Task prompt: Scan the entries that follow for the word "agent", then report every line in which it appears.

Data entries
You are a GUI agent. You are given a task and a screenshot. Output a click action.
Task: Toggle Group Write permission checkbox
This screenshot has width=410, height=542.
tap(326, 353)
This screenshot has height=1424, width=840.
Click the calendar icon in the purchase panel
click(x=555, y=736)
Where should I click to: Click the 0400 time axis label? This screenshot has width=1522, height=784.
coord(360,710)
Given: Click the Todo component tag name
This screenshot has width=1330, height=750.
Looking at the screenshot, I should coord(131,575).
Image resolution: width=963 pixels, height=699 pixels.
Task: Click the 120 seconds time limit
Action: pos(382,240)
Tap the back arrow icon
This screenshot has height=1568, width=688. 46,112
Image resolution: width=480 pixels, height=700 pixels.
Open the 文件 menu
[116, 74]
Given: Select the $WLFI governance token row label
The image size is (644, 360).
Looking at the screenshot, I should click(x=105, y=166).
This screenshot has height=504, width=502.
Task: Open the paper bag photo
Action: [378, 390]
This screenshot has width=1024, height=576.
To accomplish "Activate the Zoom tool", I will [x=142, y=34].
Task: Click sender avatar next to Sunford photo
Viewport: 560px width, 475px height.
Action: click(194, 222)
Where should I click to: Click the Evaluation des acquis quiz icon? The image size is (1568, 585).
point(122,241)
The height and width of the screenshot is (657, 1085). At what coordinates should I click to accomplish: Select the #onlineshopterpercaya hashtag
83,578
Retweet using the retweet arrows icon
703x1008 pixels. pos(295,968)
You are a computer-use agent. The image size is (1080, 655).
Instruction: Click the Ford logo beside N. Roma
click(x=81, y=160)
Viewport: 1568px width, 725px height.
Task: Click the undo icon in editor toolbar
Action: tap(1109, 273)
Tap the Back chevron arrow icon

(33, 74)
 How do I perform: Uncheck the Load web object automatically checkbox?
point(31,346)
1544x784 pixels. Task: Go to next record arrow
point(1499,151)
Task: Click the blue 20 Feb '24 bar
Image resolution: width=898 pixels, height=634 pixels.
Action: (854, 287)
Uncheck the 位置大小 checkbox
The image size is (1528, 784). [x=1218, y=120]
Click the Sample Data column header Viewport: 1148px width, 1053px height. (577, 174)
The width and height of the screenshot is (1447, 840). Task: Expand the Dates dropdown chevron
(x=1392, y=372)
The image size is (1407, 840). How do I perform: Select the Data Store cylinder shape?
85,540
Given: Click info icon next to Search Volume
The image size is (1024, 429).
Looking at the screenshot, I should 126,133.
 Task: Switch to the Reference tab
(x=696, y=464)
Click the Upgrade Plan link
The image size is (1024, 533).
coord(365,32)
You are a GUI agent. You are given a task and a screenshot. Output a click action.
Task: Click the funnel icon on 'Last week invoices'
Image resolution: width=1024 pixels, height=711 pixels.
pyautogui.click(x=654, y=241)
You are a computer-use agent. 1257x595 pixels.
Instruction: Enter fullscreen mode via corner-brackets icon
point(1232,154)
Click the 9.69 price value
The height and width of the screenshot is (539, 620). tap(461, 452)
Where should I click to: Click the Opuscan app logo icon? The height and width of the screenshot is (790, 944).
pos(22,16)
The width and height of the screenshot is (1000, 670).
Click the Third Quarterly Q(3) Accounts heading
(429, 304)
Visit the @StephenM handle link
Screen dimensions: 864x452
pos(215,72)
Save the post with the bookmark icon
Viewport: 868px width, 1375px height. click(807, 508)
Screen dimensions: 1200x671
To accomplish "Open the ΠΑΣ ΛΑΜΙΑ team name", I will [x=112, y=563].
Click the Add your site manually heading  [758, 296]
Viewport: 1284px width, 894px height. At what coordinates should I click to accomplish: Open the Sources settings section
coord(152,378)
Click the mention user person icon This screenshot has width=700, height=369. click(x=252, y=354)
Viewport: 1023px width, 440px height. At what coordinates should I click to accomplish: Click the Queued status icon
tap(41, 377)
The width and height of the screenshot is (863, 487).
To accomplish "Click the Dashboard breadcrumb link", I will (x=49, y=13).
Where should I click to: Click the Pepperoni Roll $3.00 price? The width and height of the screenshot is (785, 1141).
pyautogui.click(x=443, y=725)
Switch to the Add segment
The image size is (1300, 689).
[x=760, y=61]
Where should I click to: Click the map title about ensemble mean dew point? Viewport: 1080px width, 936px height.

Expected answer:
You are a GUI agent. You are given a task and a screenshot. Output a click action.
You are a computer-use agent. The image size is (1080, 655).
You are a GUI agent. You are given a task and a screenshot. Output a click action.
You are a computer-use agent. 1257x595 pixels.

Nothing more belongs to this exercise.